TASK DESCRIPTION >> Repeat the records below line by line, exactly, finishing on the line that contains "Viewport: 1362px width, 393px height.".

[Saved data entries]

=======

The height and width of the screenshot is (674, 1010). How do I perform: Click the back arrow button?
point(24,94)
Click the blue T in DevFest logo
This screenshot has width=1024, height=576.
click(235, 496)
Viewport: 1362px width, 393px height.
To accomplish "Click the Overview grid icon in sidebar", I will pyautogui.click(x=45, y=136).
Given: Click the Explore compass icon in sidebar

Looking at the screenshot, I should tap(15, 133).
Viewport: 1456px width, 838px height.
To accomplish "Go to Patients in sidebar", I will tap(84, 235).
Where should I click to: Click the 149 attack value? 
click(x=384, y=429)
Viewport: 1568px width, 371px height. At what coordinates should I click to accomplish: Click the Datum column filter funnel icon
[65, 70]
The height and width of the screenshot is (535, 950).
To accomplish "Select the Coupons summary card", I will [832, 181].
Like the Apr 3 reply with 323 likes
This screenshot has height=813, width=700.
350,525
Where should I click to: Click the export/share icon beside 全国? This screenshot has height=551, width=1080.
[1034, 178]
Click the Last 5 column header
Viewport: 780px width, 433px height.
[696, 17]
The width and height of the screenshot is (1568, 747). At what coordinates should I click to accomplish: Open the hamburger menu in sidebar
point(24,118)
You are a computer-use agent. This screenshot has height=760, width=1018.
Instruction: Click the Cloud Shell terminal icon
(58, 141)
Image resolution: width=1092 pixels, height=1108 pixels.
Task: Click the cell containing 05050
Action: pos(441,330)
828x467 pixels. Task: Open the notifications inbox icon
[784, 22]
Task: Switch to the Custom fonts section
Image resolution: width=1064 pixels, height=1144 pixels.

=======

RESPONSE TO THE EXERCISE >>
The height and width of the screenshot is (674, 1010). How do I perform: Click the back arrow button?
point(24,94)
Click the blue T in DevFest logo
This screenshot has width=1024, height=576.
click(235, 496)
Viewport: 1362px width, 393px height.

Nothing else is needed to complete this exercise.